OPEC ministers still haven't reached consensus on a production cut, Nigerian oil minister Odein Ajumogobia said Friday, as they gather for a hastily-convened emergency meeting in the Austrian capital.
OPEC ministers still haven't reached consensus on a production cut, Nigerian oil minister Odein Ajumogobia said Friday, as they gather for a hastily-convened emergency meeting in the Austrian capital.

Iran's oil minister Gholam Hossein Nozari said the important consideration for the Organization of Petroleum Exporting Countries was to better balance the global oil market rather than target a specific oil price.

"We don't look at the price," said Nozari. "We try to have a balance between demand and supply.

Eager to rein in what it terms an alarming slide in oil prices, OPEC is likely to cut production at its emergency meeting Friday though there are still questions over how deep the decrease should be.

An OPEC delegate said OPEC's core Gulf producers continue to favor a production cut of 1 million barrels a day, or possibly as much as 1.5 million barrels a day.

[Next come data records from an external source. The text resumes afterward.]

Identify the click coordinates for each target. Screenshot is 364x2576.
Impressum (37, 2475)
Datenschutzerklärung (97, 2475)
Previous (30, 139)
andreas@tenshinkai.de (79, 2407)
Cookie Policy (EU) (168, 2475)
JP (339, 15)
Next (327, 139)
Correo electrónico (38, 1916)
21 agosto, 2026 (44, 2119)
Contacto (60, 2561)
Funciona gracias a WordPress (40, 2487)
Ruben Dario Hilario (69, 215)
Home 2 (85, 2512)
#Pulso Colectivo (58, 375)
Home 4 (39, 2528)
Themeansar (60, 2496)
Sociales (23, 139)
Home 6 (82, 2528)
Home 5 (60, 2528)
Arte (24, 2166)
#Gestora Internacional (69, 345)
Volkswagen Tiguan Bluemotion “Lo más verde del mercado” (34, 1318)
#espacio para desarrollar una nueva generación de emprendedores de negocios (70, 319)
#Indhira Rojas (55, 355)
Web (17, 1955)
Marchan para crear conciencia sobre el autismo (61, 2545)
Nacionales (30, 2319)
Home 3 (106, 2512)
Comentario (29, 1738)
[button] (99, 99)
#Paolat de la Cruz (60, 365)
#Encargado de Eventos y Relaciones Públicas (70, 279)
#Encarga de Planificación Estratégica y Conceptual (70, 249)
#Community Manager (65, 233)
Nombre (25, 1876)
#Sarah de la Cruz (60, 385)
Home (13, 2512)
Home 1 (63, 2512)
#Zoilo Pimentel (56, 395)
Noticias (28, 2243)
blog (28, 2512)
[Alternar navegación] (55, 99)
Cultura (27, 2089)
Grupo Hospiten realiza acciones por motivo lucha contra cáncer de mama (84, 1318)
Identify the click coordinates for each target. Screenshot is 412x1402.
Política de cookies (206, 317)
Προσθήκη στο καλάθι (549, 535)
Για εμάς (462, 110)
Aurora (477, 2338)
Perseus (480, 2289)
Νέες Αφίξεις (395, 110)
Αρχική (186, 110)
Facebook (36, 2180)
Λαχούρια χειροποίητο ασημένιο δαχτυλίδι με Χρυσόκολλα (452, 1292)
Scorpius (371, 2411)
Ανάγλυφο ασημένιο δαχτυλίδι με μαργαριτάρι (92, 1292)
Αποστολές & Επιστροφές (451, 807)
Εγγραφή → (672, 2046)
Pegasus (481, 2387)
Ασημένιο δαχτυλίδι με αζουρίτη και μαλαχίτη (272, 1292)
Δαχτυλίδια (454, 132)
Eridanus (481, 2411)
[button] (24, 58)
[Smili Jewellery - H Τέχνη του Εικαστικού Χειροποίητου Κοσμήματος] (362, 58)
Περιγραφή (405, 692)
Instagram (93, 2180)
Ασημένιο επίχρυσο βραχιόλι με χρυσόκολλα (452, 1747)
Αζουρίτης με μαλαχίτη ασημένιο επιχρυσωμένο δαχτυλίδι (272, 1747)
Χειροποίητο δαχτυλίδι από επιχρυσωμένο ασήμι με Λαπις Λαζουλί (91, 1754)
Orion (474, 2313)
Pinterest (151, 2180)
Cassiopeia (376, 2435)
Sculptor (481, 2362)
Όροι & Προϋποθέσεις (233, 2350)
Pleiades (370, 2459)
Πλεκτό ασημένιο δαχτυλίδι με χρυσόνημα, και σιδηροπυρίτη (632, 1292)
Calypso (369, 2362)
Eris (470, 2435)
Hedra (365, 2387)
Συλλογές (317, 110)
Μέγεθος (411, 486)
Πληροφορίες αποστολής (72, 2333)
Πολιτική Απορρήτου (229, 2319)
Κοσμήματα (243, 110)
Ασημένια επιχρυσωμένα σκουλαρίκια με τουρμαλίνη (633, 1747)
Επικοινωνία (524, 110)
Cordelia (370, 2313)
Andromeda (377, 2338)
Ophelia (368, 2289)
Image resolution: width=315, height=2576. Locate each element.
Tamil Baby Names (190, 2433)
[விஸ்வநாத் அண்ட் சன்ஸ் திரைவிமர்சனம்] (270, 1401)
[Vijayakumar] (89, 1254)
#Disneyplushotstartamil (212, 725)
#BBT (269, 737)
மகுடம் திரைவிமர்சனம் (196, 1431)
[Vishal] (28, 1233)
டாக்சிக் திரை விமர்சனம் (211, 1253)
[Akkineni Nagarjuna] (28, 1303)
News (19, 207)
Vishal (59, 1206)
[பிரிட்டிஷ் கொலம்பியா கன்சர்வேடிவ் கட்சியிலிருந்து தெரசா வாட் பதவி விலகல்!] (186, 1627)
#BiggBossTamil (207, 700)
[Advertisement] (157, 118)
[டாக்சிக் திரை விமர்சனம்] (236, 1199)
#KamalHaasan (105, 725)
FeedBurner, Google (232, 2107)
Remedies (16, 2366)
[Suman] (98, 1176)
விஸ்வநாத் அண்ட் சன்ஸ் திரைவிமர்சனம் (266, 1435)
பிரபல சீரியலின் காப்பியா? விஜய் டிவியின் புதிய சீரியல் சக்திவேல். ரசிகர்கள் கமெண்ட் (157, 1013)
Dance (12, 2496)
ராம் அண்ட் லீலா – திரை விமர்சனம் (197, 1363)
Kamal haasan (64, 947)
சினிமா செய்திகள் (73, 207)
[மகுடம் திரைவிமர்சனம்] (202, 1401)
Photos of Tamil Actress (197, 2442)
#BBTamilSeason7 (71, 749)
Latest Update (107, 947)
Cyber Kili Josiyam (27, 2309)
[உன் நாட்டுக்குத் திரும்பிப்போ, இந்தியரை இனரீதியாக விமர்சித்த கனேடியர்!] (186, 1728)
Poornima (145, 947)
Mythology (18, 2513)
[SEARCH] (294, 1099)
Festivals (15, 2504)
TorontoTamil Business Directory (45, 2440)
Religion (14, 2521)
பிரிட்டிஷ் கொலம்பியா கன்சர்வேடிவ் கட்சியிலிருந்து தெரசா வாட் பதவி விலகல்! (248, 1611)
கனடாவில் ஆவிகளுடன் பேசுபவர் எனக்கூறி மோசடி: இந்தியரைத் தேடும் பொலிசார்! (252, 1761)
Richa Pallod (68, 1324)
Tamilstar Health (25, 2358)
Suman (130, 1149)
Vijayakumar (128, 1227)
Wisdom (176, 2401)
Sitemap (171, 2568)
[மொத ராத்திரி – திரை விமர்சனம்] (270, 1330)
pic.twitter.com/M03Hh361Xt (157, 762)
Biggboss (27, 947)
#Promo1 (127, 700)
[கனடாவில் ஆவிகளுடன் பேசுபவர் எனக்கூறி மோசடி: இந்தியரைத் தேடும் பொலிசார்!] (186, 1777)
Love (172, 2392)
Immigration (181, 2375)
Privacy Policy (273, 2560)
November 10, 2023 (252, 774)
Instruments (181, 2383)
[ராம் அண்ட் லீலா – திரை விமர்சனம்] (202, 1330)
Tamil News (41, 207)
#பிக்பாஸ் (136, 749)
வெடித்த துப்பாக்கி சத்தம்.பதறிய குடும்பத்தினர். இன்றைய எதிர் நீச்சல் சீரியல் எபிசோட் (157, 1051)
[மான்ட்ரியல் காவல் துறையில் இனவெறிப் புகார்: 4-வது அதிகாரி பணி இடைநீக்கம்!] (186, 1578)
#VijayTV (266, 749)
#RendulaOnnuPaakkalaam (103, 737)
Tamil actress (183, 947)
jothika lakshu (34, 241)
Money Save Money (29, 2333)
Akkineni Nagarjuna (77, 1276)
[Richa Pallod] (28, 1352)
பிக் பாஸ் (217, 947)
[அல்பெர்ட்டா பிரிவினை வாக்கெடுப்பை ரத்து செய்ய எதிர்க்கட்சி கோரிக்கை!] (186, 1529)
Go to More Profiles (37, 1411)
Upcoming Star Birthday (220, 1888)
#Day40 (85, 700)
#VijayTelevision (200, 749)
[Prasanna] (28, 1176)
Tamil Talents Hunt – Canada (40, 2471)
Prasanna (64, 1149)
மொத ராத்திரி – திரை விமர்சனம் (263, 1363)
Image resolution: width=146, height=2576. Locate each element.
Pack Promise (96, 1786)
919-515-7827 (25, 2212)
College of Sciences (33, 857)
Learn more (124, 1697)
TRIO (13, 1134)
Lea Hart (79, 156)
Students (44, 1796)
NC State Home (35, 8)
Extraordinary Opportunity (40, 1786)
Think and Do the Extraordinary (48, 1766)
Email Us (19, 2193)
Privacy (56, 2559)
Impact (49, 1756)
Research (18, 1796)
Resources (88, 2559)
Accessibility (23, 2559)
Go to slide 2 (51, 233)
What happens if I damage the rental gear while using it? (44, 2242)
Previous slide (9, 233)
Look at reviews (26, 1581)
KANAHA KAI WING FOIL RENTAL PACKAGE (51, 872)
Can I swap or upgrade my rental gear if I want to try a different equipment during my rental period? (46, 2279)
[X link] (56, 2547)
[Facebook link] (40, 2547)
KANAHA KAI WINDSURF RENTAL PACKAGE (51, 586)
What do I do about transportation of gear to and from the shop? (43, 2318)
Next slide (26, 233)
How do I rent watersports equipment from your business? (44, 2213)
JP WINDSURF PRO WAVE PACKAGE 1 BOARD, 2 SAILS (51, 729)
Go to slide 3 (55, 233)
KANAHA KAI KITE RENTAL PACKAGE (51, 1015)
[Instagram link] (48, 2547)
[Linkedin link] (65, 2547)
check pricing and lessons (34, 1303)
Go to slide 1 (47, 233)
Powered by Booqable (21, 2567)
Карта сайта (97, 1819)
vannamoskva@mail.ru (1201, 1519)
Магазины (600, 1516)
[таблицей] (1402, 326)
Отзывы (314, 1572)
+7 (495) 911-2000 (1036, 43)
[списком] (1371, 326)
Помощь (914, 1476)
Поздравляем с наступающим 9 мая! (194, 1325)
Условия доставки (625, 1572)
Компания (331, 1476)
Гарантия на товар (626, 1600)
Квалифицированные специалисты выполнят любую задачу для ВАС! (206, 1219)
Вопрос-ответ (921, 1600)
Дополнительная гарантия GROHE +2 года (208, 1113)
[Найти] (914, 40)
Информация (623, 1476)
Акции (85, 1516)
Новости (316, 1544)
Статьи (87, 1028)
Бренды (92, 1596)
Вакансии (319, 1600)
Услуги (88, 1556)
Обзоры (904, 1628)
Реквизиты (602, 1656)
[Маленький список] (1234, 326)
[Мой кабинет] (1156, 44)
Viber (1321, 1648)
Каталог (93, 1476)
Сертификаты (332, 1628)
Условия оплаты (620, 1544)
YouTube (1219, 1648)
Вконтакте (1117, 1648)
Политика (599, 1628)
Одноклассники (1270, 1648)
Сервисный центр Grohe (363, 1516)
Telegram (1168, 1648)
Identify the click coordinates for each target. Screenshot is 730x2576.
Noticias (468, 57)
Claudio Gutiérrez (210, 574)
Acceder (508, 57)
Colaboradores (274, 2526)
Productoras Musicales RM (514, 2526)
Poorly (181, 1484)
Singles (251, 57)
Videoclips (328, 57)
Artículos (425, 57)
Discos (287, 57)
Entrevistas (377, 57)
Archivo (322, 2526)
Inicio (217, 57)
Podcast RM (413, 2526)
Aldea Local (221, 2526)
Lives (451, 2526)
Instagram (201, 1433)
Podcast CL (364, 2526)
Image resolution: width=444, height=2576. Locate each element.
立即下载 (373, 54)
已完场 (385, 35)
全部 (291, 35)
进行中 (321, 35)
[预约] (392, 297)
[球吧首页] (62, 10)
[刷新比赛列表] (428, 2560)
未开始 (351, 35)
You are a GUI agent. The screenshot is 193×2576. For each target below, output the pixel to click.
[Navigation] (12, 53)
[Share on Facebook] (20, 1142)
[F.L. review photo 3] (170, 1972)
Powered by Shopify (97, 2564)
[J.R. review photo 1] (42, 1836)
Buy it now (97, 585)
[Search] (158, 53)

The official said the Gulf producers expect some resistance to just cutting by 1 million barrels a day.

Others within the group, led by Iran and Libya, have advocated taking 2 million barrels a day off global markets. The head of Libya's oil industry Shokri Ghanem said Friday there were "many options" and OPEC would do whatever it takes to "balance the market."

Kuwait's oil minister Mohammad Al Olaim reaffirmed his view that oil markets were oversupplied. He said any OPEC production cut shouldn't impact the global economy.

The group is meeting as oil prices skirt 16-month lows, weighed down by fears of a binding global recession. Early Friday in London, December light, sweet crude futures were down 64 cents at $67.20 a barrel.